--- DATA EXTRACT Enclosed Below ---

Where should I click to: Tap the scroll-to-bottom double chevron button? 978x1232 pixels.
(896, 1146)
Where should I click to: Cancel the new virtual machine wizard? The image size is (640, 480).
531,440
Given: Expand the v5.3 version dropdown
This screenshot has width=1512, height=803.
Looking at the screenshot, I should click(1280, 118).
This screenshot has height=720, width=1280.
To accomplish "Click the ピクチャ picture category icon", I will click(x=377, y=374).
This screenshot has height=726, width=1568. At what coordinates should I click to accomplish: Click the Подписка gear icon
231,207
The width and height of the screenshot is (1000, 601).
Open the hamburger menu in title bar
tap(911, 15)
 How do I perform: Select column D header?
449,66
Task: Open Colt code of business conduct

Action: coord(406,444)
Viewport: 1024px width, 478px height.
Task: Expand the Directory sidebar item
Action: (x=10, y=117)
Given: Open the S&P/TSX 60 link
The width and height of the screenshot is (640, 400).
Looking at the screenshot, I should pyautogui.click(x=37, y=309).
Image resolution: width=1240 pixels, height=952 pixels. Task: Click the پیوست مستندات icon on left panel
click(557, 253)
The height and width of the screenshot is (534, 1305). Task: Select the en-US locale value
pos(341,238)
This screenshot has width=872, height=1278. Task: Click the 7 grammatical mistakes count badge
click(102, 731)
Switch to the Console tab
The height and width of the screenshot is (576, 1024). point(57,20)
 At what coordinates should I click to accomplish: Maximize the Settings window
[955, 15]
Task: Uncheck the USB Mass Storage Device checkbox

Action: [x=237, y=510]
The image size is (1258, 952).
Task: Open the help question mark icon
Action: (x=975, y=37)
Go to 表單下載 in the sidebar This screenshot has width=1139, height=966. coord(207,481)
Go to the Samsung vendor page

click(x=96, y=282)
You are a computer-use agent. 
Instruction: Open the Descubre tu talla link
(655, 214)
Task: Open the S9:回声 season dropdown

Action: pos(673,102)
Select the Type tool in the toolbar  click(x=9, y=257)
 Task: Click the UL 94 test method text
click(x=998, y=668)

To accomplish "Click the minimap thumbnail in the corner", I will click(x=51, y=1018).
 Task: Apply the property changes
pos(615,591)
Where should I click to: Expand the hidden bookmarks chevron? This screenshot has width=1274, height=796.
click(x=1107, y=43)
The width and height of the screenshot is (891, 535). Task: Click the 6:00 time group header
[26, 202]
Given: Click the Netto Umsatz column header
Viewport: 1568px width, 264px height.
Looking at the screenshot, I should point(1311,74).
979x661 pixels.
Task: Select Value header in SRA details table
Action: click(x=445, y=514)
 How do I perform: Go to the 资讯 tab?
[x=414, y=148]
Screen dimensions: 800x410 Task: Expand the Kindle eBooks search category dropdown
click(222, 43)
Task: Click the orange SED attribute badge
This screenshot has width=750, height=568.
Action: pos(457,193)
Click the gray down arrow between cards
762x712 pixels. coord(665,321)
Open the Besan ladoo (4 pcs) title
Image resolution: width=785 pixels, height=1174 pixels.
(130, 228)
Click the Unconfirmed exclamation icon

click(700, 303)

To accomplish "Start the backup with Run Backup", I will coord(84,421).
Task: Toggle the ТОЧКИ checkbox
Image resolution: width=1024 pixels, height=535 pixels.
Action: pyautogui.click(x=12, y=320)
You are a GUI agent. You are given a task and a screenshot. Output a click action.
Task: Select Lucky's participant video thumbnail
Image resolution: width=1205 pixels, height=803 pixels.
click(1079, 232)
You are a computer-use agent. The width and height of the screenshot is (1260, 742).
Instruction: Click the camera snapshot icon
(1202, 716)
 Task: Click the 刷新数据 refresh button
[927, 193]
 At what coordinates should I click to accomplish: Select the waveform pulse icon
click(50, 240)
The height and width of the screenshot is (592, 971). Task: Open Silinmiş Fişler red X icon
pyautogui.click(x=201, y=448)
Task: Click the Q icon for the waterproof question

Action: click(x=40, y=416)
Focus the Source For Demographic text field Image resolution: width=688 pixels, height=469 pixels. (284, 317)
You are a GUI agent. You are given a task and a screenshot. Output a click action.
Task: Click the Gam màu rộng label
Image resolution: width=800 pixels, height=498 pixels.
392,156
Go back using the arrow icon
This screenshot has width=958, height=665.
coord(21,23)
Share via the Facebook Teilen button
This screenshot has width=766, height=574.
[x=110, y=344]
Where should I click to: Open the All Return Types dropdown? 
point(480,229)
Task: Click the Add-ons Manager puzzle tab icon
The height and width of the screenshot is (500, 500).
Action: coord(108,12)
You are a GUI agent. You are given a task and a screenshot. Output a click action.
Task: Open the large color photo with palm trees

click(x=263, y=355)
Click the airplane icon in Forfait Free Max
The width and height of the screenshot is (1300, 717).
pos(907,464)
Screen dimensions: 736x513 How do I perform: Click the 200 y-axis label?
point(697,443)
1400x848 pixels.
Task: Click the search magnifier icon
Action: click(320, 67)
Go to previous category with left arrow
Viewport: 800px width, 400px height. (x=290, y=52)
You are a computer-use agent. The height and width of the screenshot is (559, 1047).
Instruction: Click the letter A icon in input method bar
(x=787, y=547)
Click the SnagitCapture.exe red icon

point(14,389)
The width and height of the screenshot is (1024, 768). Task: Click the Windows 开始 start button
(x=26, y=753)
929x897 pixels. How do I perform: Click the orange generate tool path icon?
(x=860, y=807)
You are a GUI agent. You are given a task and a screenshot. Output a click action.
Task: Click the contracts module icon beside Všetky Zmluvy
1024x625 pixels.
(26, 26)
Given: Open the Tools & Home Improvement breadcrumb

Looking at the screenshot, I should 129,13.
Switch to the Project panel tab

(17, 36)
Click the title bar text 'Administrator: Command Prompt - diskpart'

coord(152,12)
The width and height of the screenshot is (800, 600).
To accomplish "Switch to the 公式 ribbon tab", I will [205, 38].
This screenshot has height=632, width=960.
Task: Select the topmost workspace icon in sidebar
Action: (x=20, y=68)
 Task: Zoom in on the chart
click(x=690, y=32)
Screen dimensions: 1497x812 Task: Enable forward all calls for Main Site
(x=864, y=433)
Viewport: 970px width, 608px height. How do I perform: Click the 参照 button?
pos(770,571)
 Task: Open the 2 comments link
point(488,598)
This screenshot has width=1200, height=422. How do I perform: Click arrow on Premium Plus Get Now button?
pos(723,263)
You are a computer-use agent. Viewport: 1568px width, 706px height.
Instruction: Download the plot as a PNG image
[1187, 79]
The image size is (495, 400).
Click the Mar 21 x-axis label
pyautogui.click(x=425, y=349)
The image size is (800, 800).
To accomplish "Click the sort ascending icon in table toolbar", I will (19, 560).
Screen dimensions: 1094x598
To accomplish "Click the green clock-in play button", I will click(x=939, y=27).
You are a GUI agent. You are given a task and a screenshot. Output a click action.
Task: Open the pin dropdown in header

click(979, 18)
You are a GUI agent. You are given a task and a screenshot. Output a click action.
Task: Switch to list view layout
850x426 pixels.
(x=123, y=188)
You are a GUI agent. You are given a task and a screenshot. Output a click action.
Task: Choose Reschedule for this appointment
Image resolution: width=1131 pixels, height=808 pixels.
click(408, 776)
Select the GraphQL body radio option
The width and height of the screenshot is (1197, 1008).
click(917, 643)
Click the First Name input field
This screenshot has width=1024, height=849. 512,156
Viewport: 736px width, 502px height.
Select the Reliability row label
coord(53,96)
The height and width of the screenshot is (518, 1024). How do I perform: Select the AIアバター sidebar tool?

--- End of Enclosed DATA EXTRACT ---

WHAT TO PRODUCE:
Could you give the records above again, exactly and in full?

EXERCISE RESULT:
Where should I click to: Tap the scroll-to-bottom double chevron button? 978x1232 pixels.
(896, 1146)
Where should I click to: Cancel the new virtual machine wizard? The image size is (640, 480).
531,440
Given: Expand the v5.3 version dropdown
This screenshot has width=1512, height=803.
Looking at the screenshot, I should click(1280, 118).
This screenshot has height=720, width=1280.
To accomplish "Click the ピクチャ picture category icon", I will click(x=377, y=374).
This screenshot has height=726, width=1568. At what coordinates should I click to accomplish: Click the Подписка gear icon
231,207
The width and height of the screenshot is (1000, 601).
Open the hamburger menu in title bar
tap(911, 15)
 How do I perform: Select column D header?
449,66
Task: Open Colt code of business conduct

Action: coord(406,444)
Viewport: 1024px width, 478px height.
Task: Expand the Directory sidebar item
Action: (x=10, y=117)
Given: Open the S&P/TSX 60 link
The width and height of the screenshot is (640, 400).
Looking at the screenshot, I should pyautogui.click(x=37, y=309).
Image resolution: width=1240 pixels, height=952 pixels. Task: Click the پیوست مستندات icon on left panel
click(557, 253)
The height and width of the screenshot is (534, 1305). Task: Select the en-US locale value
pos(341,238)
This screenshot has width=872, height=1278. Task: Click the 7 grammatical mistakes count badge
click(102, 731)
Switch to the Console tab
The height and width of the screenshot is (576, 1024). point(57,20)
 At what coordinates should I click to accomplish: Maximize the Settings window
[955, 15]
Task: Uncheck the USB Mass Storage Device checkbox

Action: [x=237, y=510]
The image size is (1258, 952).
Task: Open the help question mark icon
Action: (x=975, y=37)
Go to 表單下載 in the sidebar This screenshot has width=1139, height=966. coord(207,481)
Go to the Samsung vendor page

click(x=96, y=282)
You are a computer-use agent. 
Instruction: Open the Descubre tu talla link
(655, 214)
Task: Open the S9:回声 season dropdown

Action: pos(673,102)
Select the Type tool in the toolbar  click(x=9, y=257)
 Task: Click the UL 94 test method text
click(x=998, y=668)

To accomplish "Click the minimap thumbnail in the corner", I will click(x=51, y=1018).
 Task: Apply the property changes
pos(615,591)
Where should I click to: Expand the hidden bookmarks chevron? This screenshot has width=1274, height=796.
click(x=1107, y=43)
The width and height of the screenshot is (891, 535). Task: Click the 6:00 time group header
[26, 202]
Given: Click the Netto Umsatz column header
Viewport: 1568px width, 264px height.
Looking at the screenshot, I should point(1311,74).
979x661 pixels.
Task: Select Value header in SRA details table
Action: click(x=445, y=514)
 How do I perform: Go to the 资讯 tab?
[x=414, y=148]
Screen dimensions: 800x410 Task: Expand the Kindle eBooks search category dropdown
click(222, 43)
Task: Click the orange SED attribute badge
This screenshot has width=750, height=568.
Action: pos(457,193)
Click the gray down arrow between cards
762x712 pixels. coord(665,321)
Open the Besan ladoo (4 pcs) title
Image resolution: width=785 pixels, height=1174 pixels.
(130, 228)
Click the Unconfirmed exclamation icon

click(700, 303)

To accomplish "Start the backup with Run Backup", I will coord(84,421).
Task: Toggle the ТОЧКИ checkbox
Image resolution: width=1024 pixels, height=535 pixels.
Action: pyautogui.click(x=12, y=320)
You are a GUI agent. You are given a task and a screenshot. Output a click action.
Task: Select Lucky's participant video thumbnail
Image resolution: width=1205 pixels, height=803 pixels.
click(1079, 232)
You are a computer-use agent. The width and height of the screenshot is (1260, 742).
Instruction: Click the camera snapshot icon
(1202, 716)
 Task: Click the 刷新数据 refresh button
[927, 193]
 At what coordinates should I click to accomplish: Select the waveform pulse icon
click(50, 240)
The height and width of the screenshot is (592, 971). Task: Open Silinmiş Fişler red X icon
pyautogui.click(x=201, y=448)
Task: Click the Q icon for the waterproof question

Action: click(x=40, y=416)
Focus the Source For Demographic text field Image resolution: width=688 pixels, height=469 pixels. (284, 317)
You are a GUI agent. You are given a task and a screenshot. Output a click action.
Task: Click the Gam màu rộng label
Image resolution: width=800 pixels, height=498 pixels.
392,156
Go back using the arrow icon
This screenshot has width=958, height=665.
coord(21,23)
Share via the Facebook Teilen button
This screenshot has width=766, height=574.
[x=110, y=344]
Where should I click to: Open the All Return Types dropdown? 
point(480,229)
Task: Click the Add-ons Manager puzzle tab icon
The height and width of the screenshot is (500, 500).
Action: coord(108,12)
You are a GUI agent. You are given a task and a screenshot. Output a click action.
Task: Open the large color photo with palm trees

click(x=263, y=355)
Click the airplane icon in Forfait Free Max
The width and height of the screenshot is (1300, 717).
pos(907,464)
Screen dimensions: 736x513 How do I perform: Click the 200 y-axis label?
point(697,443)
1400x848 pixels.
Task: Click the search magnifier icon
Action: click(320, 67)
Go to previous category with left arrow
Viewport: 800px width, 400px height. (x=290, y=52)
You are a computer-use agent. The height and width of the screenshot is (559, 1047).
Instruction: Click the letter A icon in input method bar
(x=787, y=547)
Click the SnagitCapture.exe red icon

point(14,389)
The width and height of the screenshot is (1024, 768). Task: Click the Windows 开始 start button
(x=26, y=753)
929x897 pixels. How do I perform: Click the orange generate tool path icon?
(x=860, y=807)
You are a GUI agent. You are given a task and a screenshot. Output a click action.
Task: Click the contracts module icon beside Všetky Zmluvy
1024x625 pixels.
(26, 26)
Given: Open the Tools & Home Improvement breadcrumb

Looking at the screenshot, I should 129,13.
Switch to the Project panel tab

(17, 36)
Click the title bar text 'Administrator: Command Prompt - diskpart'

coord(152,12)
The width and height of the screenshot is (800, 600).
To accomplish "Switch to the 公式 ribbon tab", I will [205, 38].
This screenshot has height=632, width=960.
Task: Select the topmost workspace icon in sidebar
Action: (x=20, y=68)
 Task: Zoom in on the chart
click(x=690, y=32)
Screen dimensions: 1497x812 Task: Enable forward all calls for Main Site
(x=864, y=433)
Viewport: 970px width, 608px height. How do I perform: Click the 参照 button?
pos(770,571)
 Task: Open the 2 comments link
point(488,598)
This screenshot has width=1200, height=422. How do I perform: Click arrow on Premium Plus Get Now button?
pos(723,263)
You are a computer-use agent. Viewport: 1568px width, 706px height.
Instruction: Download the plot as a PNG image
[1187, 79]
The image size is (495, 400).
Click the Mar 21 x-axis label
pyautogui.click(x=425, y=349)
The image size is (800, 800).
To accomplish "Click the sort ascending icon in table toolbar", I will (19, 560).
Screen dimensions: 1094x598
To accomplish "Click the green clock-in play button", I will click(x=939, y=27).
You are a GUI agent. You are given a task and a screenshot. Output a click action.
Task: Open the pin dropdown in header

click(979, 18)
You are a GUI agent. You are given a task and a screenshot. Output a click action.
Task: Switch to list view layout
850x426 pixels.
(x=123, y=188)
You are a GUI agent. You are given a task and a screenshot. Output a click action.
Task: Choose Reschedule for this appointment
Image resolution: width=1131 pixels, height=808 pixels.
click(408, 776)
Select the GraphQL body radio option
The width and height of the screenshot is (1197, 1008).
click(917, 643)
Click the First Name input field
This screenshot has width=1024, height=849. 512,156
Viewport: 736px width, 502px height.
Select the Reliability row label
coord(53,96)
The height and width of the screenshot is (518, 1024). How do I perform: Select the AIアバター sidebar tool?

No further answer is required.